[Start of Attachment]
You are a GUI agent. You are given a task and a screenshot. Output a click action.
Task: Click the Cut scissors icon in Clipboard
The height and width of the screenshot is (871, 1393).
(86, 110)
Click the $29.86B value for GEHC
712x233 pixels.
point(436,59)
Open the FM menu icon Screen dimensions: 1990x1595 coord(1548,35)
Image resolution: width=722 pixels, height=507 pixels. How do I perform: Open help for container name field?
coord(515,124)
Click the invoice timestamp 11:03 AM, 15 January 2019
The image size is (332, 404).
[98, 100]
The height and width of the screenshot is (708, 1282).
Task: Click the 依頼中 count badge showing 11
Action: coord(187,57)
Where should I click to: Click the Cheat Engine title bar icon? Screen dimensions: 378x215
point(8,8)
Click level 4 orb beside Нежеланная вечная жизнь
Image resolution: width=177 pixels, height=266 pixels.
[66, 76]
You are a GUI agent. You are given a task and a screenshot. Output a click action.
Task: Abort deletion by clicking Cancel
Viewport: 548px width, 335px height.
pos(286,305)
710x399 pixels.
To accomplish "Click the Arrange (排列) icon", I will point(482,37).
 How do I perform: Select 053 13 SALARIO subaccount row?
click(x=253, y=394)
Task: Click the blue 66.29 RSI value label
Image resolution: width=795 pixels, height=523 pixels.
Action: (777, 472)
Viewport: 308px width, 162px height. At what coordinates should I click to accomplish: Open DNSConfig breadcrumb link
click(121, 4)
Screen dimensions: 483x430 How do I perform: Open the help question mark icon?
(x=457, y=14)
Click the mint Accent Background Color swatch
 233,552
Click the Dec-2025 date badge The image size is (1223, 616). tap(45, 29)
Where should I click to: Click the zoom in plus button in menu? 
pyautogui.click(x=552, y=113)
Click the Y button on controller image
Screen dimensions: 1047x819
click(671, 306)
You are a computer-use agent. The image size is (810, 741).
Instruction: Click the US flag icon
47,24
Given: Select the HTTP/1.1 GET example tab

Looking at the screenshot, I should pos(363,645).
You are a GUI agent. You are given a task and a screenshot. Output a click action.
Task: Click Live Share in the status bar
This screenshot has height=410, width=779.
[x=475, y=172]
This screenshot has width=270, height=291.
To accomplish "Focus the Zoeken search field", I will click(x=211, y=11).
[End of Attachment]
WORK TO BE COMPLETED
Every entry must appear in the answer, reproduced exactly.

SOLUTION BELOW
You are a GUI agent. You are given a task and a screenshot. Output a click action.
Task: Click the Cut scissors icon in Clipboard
The height and width of the screenshot is (871, 1393).
(86, 110)
Click the $29.86B value for GEHC
712x233 pixels.
point(436,59)
Open the FM menu icon Screen dimensions: 1990x1595 coord(1548,35)
Image resolution: width=722 pixels, height=507 pixels. How do I perform: Open help for container name field?
coord(515,124)
Click the invoice timestamp 11:03 AM, 15 January 2019
The image size is (332, 404).
[98, 100]
The height and width of the screenshot is (708, 1282).
Task: Click the 依頼中 count badge showing 11
Action: coord(187,57)
Where should I click to: Click the Cheat Engine title bar icon? Screen dimensions: 378x215
point(8,8)
Click level 4 orb beside Нежеланная вечная жизнь
Image resolution: width=177 pixels, height=266 pixels.
[66, 76]
You are a GUI agent. You are given a task and a screenshot. Output a click action.
Task: Abort deletion by clicking Cancel
Viewport: 548px width, 335px height.
pos(286,305)
710x399 pixels.
To accomplish "Click the Arrange (排列) icon", I will point(482,37).
 How do I perform: Select 053 13 SALARIO subaccount row?
click(x=253, y=394)
Task: Click the blue 66.29 RSI value label
Image resolution: width=795 pixels, height=523 pixels.
Action: (777, 472)
Viewport: 308px width, 162px height. At what coordinates should I click to accomplish: Open DNSConfig breadcrumb link
click(121, 4)
Screen dimensions: 483x430 How do I perform: Open the help question mark icon?
(x=457, y=14)
Click the mint Accent Background Color swatch
 233,552
Click the Dec-2025 date badge The image size is (1223, 616). tap(45, 29)
Where should I click to: Click the zoom in plus button in menu? 
pyautogui.click(x=552, y=113)
Click the Y button on controller image
Screen dimensions: 1047x819
click(671, 306)
You are a computer-use agent. The image size is (810, 741).
Instruction: Click the US flag icon
47,24
Given: Select the HTTP/1.1 GET example tab

Looking at the screenshot, I should pos(363,645).
You are a GUI agent. You are given a task and a screenshot. Output a click action.
Task: Click Live Share in the status bar
This screenshot has height=410, width=779.
[x=475, y=172]
This screenshot has width=270, height=291.
To accomplish "Focus the Zoeken search field", I will click(x=211, y=11).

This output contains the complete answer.